In conclusion, this study provides clear evidence of the negative effect of bilateral, subfoveal NV‐AMD on the emotional health and functional ability of sufferers, and the major impact of the disease on providers and society overall. Patients reported substantially worse QOL, poorer vision‐related functioning, more depressive symptoms, more falls, greater dependency on caregivers, and higher HRU compared with controls without AMD. The association between deteriorating VA and continuous decrease in QOL and increase in need for ADL‐related assistance argues for the early detection and treatment of NV‐AMD to arrest VA loss and preserve the patient's independent functioning and well‐being. This is especially important in the context of the expected major increase in the elderly population due to changing demographics. Much progress has been made in the management of AMD; effective new therapies such as pegaptanib (Macugen) and ranibizumab (Lucentis) are now available and early treatment will help to reduce the overall costs to both the individual and to society.
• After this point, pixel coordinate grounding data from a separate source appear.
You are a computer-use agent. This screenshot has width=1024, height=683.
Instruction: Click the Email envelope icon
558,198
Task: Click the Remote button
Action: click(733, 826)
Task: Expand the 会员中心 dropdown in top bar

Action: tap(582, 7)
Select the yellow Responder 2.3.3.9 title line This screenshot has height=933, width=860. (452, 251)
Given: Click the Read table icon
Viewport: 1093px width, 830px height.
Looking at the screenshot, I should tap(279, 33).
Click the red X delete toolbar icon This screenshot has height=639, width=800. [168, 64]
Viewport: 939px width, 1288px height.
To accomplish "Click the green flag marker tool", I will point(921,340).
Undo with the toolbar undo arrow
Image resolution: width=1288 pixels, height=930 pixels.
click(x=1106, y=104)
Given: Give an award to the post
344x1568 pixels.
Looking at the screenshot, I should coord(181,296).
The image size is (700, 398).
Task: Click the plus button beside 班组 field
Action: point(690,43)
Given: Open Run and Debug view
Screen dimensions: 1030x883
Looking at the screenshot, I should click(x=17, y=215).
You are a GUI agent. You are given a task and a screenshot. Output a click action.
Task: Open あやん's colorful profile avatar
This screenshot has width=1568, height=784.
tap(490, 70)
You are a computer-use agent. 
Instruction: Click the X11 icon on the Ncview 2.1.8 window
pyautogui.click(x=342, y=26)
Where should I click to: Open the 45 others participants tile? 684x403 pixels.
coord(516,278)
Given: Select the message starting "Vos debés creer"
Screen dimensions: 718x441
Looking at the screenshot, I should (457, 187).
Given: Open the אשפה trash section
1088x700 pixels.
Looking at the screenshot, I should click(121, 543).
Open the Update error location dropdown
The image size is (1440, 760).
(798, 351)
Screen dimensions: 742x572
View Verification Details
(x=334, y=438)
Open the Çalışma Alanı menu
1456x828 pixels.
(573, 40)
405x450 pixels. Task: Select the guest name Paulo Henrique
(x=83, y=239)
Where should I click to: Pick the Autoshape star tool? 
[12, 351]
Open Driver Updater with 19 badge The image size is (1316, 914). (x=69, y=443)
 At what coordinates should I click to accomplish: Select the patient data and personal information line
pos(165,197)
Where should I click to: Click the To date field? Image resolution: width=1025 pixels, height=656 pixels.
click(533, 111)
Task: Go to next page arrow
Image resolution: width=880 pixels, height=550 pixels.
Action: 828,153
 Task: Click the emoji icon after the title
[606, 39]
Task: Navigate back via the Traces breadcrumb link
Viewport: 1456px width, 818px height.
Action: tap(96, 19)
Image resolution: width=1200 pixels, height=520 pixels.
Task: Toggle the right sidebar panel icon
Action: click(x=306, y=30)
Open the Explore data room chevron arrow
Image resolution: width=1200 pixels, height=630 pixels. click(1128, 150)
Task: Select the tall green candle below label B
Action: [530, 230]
It is, therefore, essential that awareness of the burden of NV‐AMD is raised to ensure that the significant impact of the disease is given full consideration when managing these patients.
ADL - activities of daily living
AMD - age‐related macular degeneration
EQ‐5D - EuroQol questionnaire
HADS - Hospital Anxiety and Depression Scale
HRU - health resource utilisation
NEI‐VFQ‐25 - National Eye Institute Visual Function Questionnaire
NV‐AMD - neovascular age‐related macular degeneration
QOL - quality of life
VA - visual acuity
Funding: Support for this study was provided by Pfizer Inc., New York, USA.
Competing interests: None declared.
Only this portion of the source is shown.